Marvin Miller and the MLBPA got rid of that oppression and ushered in the concept of negotiated free agency. A player can sign with a team who will “hold his rights” for a period of time as compensation for developing the player’s skills. At the end of that time, the player can sign on again with the same team on mutually agreeable terms or he can negotiate with the other 29 teams in MLB to get a deal that is more to his liking. Contract renewals became arms-length transactions not “take-it-or-leave-it” interactions.

To be sure, the new era of free agency had some repercussions that are less than wonderful such as the proliferation of work stoppages. Such stoppages are never to the liking of sports fans – witness the current NHL lockout – but they represent negotiations in a situation where there is power on both sides of the table. In a societal sense, that has to be a better than a one-sided discussion.

Last November, I wrote that it was a tragedy that Marvin Miller had not been elected to the Baseball Hall of Fame for the long lasting effect that he had on the game. I continue to believe that Miller belongs there; and now that he has passed, his exclusion is an even bigger affront because he will not be present to receive the recognition he deserved.

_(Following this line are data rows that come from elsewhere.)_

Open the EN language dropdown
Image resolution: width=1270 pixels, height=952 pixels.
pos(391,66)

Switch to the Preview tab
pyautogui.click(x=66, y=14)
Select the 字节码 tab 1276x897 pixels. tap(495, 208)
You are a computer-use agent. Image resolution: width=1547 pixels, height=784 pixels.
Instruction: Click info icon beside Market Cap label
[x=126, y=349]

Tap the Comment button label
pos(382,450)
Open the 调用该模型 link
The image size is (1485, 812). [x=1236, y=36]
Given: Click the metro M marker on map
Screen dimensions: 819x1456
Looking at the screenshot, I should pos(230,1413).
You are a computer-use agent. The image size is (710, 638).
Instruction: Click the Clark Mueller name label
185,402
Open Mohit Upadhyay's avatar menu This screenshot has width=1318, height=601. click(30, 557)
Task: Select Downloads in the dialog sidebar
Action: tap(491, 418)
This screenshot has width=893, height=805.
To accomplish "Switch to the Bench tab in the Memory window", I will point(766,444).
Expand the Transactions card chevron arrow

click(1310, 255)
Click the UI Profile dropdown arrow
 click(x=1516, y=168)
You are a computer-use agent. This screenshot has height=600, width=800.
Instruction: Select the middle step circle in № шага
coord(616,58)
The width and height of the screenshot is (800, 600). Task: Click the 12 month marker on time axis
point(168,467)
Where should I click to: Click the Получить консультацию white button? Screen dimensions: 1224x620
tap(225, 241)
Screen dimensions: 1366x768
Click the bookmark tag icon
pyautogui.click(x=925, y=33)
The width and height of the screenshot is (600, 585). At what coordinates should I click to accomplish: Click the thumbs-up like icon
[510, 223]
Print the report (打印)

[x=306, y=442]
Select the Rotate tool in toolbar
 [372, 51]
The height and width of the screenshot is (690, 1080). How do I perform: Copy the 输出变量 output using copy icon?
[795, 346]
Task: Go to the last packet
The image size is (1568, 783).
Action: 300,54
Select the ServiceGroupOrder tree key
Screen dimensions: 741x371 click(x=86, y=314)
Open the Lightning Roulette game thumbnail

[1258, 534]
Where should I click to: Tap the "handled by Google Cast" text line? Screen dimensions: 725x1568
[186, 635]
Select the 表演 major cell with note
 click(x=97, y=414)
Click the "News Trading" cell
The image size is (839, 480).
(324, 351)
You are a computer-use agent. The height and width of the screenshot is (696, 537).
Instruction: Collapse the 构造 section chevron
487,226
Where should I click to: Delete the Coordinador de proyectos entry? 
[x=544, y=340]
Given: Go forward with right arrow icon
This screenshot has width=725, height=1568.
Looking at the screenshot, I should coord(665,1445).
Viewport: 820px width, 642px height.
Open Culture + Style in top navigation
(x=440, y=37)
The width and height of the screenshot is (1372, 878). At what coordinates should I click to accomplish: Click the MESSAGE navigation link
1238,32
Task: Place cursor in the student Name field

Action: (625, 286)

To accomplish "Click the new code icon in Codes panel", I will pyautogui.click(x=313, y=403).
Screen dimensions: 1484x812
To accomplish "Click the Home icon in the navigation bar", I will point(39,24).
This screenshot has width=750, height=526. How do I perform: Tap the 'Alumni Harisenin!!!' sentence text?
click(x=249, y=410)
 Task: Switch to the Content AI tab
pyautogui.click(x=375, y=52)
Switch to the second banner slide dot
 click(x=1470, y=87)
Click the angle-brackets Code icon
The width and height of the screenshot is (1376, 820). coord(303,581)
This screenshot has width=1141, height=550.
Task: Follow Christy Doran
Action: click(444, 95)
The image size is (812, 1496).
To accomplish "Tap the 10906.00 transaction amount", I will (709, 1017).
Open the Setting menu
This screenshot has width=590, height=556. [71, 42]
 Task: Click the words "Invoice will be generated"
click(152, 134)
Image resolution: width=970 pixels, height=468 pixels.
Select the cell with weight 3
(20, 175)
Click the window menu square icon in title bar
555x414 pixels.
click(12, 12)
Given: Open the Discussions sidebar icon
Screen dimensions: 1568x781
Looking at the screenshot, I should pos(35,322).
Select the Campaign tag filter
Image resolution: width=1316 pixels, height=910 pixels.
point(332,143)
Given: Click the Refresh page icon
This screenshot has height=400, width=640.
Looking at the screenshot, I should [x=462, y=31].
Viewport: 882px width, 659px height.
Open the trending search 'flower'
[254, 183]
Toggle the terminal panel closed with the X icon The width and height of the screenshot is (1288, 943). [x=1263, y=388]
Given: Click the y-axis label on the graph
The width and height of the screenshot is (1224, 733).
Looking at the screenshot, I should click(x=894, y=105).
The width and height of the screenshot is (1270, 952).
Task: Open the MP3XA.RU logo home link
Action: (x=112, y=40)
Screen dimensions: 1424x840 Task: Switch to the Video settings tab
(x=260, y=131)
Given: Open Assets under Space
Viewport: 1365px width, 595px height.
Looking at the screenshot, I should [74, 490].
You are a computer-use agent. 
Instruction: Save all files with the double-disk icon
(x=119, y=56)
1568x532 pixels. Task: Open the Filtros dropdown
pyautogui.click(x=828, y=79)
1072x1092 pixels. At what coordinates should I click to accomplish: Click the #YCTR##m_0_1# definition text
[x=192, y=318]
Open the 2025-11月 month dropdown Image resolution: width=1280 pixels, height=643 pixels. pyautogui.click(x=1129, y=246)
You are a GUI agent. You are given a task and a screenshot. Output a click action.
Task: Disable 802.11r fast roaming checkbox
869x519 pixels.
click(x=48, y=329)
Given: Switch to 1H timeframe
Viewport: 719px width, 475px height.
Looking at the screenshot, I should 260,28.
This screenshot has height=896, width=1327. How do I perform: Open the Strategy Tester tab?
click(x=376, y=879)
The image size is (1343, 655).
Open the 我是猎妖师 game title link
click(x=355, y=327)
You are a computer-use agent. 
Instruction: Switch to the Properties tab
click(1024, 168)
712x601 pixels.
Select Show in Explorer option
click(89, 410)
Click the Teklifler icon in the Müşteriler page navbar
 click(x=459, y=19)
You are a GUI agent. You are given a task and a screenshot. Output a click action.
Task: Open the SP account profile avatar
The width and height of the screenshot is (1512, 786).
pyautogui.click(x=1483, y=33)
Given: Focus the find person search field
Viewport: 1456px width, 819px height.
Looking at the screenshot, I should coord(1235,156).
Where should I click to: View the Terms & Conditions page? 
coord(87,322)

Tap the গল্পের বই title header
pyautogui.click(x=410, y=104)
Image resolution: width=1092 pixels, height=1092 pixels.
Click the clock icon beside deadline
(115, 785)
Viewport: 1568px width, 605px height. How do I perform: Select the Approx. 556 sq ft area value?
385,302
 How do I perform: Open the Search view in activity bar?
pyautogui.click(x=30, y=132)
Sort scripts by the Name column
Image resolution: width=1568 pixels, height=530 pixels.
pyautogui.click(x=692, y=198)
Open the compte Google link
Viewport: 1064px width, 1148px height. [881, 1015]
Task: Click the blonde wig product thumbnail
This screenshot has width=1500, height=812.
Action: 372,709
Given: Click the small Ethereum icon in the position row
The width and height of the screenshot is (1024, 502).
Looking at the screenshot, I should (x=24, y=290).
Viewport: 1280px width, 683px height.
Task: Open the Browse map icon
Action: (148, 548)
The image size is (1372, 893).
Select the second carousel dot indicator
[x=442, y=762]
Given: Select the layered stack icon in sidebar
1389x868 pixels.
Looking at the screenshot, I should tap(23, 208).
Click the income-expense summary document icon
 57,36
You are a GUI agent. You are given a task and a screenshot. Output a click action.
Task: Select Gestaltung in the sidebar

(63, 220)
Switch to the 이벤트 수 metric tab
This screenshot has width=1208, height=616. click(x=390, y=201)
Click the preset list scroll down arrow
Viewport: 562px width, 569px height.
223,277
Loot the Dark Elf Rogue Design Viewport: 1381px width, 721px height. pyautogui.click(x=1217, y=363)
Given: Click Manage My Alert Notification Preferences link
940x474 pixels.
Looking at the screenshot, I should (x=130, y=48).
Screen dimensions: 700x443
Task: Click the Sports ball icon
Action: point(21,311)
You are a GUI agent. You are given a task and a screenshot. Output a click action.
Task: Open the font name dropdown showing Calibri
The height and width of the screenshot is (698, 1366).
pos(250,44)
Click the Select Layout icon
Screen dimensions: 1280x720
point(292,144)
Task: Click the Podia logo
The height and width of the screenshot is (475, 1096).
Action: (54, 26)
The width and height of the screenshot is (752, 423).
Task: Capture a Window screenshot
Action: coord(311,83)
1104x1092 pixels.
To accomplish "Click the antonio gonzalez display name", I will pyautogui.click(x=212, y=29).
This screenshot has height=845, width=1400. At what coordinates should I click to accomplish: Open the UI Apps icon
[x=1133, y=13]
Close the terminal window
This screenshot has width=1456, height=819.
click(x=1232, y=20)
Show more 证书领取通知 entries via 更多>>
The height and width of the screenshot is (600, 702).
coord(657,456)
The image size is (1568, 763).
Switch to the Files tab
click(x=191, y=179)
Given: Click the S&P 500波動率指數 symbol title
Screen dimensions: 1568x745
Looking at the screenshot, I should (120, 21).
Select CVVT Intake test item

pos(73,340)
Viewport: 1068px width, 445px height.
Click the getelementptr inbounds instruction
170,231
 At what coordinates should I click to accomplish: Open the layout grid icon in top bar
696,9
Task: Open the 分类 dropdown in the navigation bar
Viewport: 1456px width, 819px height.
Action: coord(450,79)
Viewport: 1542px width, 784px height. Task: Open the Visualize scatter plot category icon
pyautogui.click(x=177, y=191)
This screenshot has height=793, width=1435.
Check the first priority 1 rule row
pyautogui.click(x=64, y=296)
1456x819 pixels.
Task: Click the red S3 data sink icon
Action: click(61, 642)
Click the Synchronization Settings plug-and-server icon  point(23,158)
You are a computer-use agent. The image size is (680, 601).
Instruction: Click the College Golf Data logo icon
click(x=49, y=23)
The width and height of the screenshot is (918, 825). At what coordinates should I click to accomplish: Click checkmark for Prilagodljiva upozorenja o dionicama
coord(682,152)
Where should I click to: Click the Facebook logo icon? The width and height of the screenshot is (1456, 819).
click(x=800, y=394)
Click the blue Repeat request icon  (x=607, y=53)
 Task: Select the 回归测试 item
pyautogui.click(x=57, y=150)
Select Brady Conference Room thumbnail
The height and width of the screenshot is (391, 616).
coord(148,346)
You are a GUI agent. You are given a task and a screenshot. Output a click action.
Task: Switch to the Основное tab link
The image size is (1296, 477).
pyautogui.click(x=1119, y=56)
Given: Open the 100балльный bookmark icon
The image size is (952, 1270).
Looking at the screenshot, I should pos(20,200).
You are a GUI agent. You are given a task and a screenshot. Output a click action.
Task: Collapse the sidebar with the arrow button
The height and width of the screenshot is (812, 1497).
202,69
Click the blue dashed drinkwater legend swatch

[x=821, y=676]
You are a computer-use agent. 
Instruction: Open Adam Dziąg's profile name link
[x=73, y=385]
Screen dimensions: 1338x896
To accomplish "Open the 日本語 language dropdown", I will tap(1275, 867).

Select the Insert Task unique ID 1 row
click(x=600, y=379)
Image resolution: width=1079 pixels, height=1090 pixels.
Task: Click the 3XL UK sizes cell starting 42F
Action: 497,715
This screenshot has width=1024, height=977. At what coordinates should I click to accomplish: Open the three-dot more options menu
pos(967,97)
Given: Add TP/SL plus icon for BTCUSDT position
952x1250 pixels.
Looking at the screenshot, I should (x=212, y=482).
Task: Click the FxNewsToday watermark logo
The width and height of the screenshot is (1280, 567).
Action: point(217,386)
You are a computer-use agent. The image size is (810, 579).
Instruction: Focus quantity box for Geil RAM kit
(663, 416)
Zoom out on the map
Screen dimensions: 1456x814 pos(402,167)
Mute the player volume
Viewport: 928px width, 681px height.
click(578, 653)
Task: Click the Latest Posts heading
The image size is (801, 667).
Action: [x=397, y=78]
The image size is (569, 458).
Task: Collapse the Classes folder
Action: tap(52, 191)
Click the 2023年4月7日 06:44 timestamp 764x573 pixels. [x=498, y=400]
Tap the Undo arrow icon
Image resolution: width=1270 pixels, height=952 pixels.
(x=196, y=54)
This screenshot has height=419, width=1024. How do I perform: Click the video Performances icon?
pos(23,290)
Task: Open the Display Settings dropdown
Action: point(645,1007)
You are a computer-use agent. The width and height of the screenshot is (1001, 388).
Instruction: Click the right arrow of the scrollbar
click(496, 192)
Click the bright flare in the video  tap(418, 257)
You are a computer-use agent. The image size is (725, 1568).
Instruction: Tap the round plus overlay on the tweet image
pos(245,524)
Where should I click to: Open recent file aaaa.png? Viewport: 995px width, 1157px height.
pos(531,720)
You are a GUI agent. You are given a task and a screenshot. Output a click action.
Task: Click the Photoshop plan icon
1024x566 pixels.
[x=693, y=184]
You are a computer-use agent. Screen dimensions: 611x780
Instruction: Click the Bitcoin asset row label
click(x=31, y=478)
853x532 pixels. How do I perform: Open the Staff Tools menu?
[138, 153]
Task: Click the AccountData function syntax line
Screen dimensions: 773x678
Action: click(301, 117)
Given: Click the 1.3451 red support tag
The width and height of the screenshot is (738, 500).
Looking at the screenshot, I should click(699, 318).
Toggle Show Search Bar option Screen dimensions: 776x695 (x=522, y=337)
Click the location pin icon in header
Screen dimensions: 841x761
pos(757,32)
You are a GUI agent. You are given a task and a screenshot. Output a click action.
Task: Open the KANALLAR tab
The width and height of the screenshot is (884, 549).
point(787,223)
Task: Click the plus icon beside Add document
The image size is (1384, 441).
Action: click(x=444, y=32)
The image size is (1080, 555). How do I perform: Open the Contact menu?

Just about everyone who follows baseball would agree that Jackie Robinson and Branch Rickey were individuals who made hugely positive social contributions to baseball and to sports in the US. I maintain that Marvin Miller belongs with those men in any discussion regarding positive social contributions to sports.

Speaking of positive movements in sports toward equality and social justice and matters of that ilk, the firing of Jon Embree as the head football coach at Colorado brings to mind a negative image. There are 124 colleges playing Division 1-A football; now that Jon Embree is no longer at Colorado, my count is that there are only 11 colleges at that level with Black head coaches. I do not have data at hand to cite for this next statement, but when I watch college football and see the teams on the field and on the bench, my estimate is that 50% of the players are Black. I often note in these rants that I cannot read minds and that is certainly the case here, but one might think that such a high level of involvement in terms of players would lead to a similar level of involvement in terms of coaches, no?

Moreover, the history of Black head coaches in Division 1-A football has one other disturbing aspect. Black head coaches who lead teams that do not do well get fired – as they should – but those coaches do not seem to get a lot of “second chances”. In addition, in the unusual circumstance where they do get a second chance, they rarely get that second chance at a “bigger” or “better” program. In fact, I can only think of one such situation:

    In the 1980s, Dennis Green was the head coach at Northwestern at a time when Northwestern was not competitive in the Big 10. Green’s teams were a punching bag for about 5 years before he was fired with a 10-45 record.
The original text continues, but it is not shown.